***** DATASET EXCERPTS

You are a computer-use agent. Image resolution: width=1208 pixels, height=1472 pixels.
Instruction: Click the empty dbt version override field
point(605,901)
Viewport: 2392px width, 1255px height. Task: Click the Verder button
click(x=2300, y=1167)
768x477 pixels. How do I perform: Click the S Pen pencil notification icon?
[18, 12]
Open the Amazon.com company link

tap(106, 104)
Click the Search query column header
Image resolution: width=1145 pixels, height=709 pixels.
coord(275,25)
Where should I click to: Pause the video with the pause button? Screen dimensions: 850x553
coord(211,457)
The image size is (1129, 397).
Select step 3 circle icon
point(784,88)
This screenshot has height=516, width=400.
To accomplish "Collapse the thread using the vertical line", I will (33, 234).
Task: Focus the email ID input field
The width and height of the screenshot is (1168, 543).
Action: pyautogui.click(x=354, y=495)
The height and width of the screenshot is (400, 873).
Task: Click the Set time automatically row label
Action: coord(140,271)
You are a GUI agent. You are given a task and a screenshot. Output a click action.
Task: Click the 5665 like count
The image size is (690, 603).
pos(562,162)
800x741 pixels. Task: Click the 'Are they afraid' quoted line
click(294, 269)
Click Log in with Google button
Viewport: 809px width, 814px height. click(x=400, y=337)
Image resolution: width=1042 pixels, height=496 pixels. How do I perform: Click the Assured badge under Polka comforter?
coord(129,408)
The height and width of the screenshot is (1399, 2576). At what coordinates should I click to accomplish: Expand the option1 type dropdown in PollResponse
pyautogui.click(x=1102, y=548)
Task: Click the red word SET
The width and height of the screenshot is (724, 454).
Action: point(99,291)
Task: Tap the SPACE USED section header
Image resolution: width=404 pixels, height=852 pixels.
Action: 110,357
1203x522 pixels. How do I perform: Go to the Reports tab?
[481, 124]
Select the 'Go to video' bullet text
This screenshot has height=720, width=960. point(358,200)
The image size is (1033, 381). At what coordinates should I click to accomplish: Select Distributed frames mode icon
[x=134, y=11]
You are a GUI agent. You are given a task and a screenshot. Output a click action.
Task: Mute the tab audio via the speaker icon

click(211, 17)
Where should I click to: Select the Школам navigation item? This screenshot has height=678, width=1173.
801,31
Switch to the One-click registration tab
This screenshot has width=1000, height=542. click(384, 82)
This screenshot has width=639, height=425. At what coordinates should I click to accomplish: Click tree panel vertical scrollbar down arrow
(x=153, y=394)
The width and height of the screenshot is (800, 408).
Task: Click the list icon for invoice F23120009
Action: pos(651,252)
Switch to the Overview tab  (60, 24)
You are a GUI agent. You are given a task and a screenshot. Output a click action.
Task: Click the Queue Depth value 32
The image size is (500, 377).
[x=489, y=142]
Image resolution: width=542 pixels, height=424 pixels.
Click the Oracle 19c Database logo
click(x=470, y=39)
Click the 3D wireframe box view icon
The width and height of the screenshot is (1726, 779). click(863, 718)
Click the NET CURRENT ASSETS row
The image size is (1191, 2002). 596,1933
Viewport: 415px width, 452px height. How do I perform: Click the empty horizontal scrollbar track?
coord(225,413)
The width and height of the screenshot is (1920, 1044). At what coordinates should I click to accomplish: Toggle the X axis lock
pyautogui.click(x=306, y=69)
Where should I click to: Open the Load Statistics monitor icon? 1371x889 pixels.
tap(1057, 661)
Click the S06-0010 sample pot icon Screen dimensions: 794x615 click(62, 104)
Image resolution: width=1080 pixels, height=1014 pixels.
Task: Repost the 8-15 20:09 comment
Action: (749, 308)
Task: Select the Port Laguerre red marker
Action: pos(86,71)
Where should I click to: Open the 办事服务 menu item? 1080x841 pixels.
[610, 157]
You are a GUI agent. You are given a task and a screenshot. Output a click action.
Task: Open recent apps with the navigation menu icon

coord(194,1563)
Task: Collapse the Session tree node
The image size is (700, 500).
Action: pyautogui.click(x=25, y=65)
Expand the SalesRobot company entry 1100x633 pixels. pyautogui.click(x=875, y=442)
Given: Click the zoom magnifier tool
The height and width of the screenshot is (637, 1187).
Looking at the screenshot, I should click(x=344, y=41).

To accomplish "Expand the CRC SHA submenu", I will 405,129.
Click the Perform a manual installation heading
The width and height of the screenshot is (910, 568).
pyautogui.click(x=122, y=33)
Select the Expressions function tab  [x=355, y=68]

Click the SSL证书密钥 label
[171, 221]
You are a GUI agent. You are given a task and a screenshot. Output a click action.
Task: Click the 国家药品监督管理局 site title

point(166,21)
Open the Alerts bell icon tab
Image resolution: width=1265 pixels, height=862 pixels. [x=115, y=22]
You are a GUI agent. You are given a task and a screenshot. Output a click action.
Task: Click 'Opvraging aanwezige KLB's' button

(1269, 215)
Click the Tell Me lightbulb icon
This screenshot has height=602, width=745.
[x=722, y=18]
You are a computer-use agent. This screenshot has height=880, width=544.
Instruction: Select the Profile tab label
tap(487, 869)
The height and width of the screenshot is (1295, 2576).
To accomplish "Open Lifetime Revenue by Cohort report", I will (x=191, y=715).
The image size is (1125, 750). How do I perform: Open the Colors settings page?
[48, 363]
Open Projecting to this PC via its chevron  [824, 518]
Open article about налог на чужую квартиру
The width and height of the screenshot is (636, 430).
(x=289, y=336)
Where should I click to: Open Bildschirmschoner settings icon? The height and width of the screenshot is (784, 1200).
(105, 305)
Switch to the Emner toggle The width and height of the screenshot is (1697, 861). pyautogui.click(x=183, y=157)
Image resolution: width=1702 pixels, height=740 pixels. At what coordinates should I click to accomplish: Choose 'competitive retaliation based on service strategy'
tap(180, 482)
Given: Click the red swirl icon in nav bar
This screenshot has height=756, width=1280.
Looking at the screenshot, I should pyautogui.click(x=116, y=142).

**********

ACTIVITY: Write the material out once more so that every line matches the original.

RESPONSE TO THIS EXERCISE:
You are a computer-use agent. Image resolution: width=1208 pixels, height=1472 pixels.
Instruction: Click the empty dbt version override field
point(605,901)
Viewport: 2392px width, 1255px height. Task: Click the Verder button
click(x=2300, y=1167)
768x477 pixels. How do I perform: Click the S Pen pencil notification icon?
[18, 12]
Open the Amazon.com company link

tap(106, 104)
Click the Search query column header
Image resolution: width=1145 pixels, height=709 pixels.
coord(275,25)
Where should I click to: Pause the video with the pause button? Screen dimensions: 850x553
coord(211,457)
The image size is (1129, 397).
Select step 3 circle icon
point(784,88)
This screenshot has height=516, width=400.
To accomplish "Collapse the thread using the vertical line", I will (33, 234).
Task: Focus the email ID input field
The width and height of the screenshot is (1168, 543).
Action: pyautogui.click(x=354, y=495)
The height and width of the screenshot is (400, 873).
Task: Click the Set time automatically row label
Action: coord(140,271)
You are a GUI agent. You are given a task and a screenshot. Output a click action.
Task: Click the 5665 like count
The image size is (690, 603).
pos(562,162)
800x741 pixels. Task: Click the 'Are they afraid' quoted line
click(294, 269)
Click Log in with Google button
Viewport: 809px width, 814px height. click(x=400, y=337)
Image resolution: width=1042 pixels, height=496 pixels. How do I perform: Click the Assured badge under Polka comforter?
coord(129,408)
The height and width of the screenshot is (1399, 2576). At what coordinates should I click to accomplish: Expand the option1 type dropdown in PollResponse
pyautogui.click(x=1102, y=548)
Task: Click the red word SET
The width and height of the screenshot is (724, 454).
Action: point(99,291)
Task: Tap the SPACE USED section header
Image resolution: width=404 pixels, height=852 pixels.
Action: 110,357
1203x522 pixels. How do I perform: Go to the Reports tab?
[481, 124]
Select the 'Go to video' bullet text
This screenshot has height=720, width=960. point(358,200)
The image size is (1033, 381). At what coordinates should I click to accomplish: Select Distributed frames mode icon
[x=134, y=11]
You are a GUI agent. You are given a task and a screenshot. Output a click action.
Task: Mute the tab audio via the speaker icon

click(211, 17)
Where should I click to: Select the Школам navigation item? This screenshot has height=678, width=1173.
801,31
Switch to the One-click registration tab
This screenshot has width=1000, height=542. click(384, 82)
This screenshot has width=639, height=425. At what coordinates should I click to accomplish: Click tree panel vertical scrollbar down arrow
(x=153, y=394)
The width and height of the screenshot is (800, 408).
Task: Click the list icon for invoice F23120009
Action: pos(651,252)
Switch to the Overview tab  (60, 24)
You are a GUI agent. You are given a task and a screenshot. Output a click action.
Task: Click the Queue Depth value 32
The image size is (500, 377).
[x=489, y=142]
Image resolution: width=542 pixels, height=424 pixels.
Click the Oracle 19c Database logo
click(x=470, y=39)
Click the 3D wireframe box view icon
The width and height of the screenshot is (1726, 779). click(863, 718)
Click the NET CURRENT ASSETS row
The image size is (1191, 2002). 596,1933
Viewport: 415px width, 452px height. How do I perform: Click the empty horizontal scrollbar track?
coord(225,413)
The width and height of the screenshot is (1920, 1044). At what coordinates should I click to accomplish: Toggle the X axis lock
pyautogui.click(x=306, y=69)
Where should I click to: Open the Load Statistics monitor icon? 1371x889 pixels.
tap(1057, 661)
Click the S06-0010 sample pot icon Screen dimensions: 794x615 click(62, 104)
Image resolution: width=1080 pixels, height=1014 pixels.
Task: Repost the 8-15 20:09 comment
Action: (749, 308)
Task: Select the Port Laguerre red marker
Action: pos(86,71)
Where should I click to: Open the 办事服务 menu item? 1080x841 pixels.
[610, 157]
You are a GUI agent. You are given a task and a screenshot. Output a click action.
Task: Open recent apps with the navigation menu icon

coord(194,1563)
Task: Collapse the Session tree node
The image size is (700, 500).
Action: pyautogui.click(x=25, y=65)
Expand the SalesRobot company entry 1100x633 pixels. pyautogui.click(x=875, y=442)
Given: Click the zoom magnifier tool
The height and width of the screenshot is (637, 1187).
Looking at the screenshot, I should click(x=344, y=41).

To accomplish "Expand the CRC SHA submenu", I will 405,129.
Click the Perform a manual installation heading
The width and height of the screenshot is (910, 568).
pyautogui.click(x=122, y=33)
Select the Expressions function tab  [x=355, y=68]

Click the SSL证书密钥 label
[171, 221]
You are a GUI agent. You are given a task and a screenshot. Output a click action.
Task: Click the 国家药品监督管理局 site title

point(166,21)
Open the Alerts bell icon tab
Image resolution: width=1265 pixels, height=862 pixels. [x=115, y=22]
You are a GUI agent. You are given a task and a screenshot. Output a click action.
Task: Click 'Opvraging aanwezige KLB's' button

(1269, 215)
Click the Tell Me lightbulb icon
This screenshot has height=602, width=745.
[x=722, y=18]
You are a computer-use agent. This screenshot has height=880, width=544.
Instruction: Select the Profile tab label
tap(487, 869)
The height and width of the screenshot is (1295, 2576).
To accomplish "Open Lifetime Revenue by Cohort report", I will (x=191, y=715).
The image size is (1125, 750). How do I perform: Open the Colors settings page?
[48, 363]
Open Projecting to this PC via its chevron  [824, 518]
Open article about налог на чужую квартиру
The width and height of the screenshot is (636, 430).
(x=289, y=336)
Where should I click to: Open Bildschirmschoner settings icon? The height and width of the screenshot is (784, 1200).
(105, 305)
Switch to the Emner toggle The width and height of the screenshot is (1697, 861). pyautogui.click(x=183, y=157)
Image resolution: width=1702 pixels, height=740 pixels. At what coordinates should I click to accomplish: Choose 'competitive retaliation based on service strategy'
tap(180, 482)
Given: Click the red swirl icon in nav bar
This screenshot has height=756, width=1280.
Looking at the screenshot, I should pyautogui.click(x=116, y=142).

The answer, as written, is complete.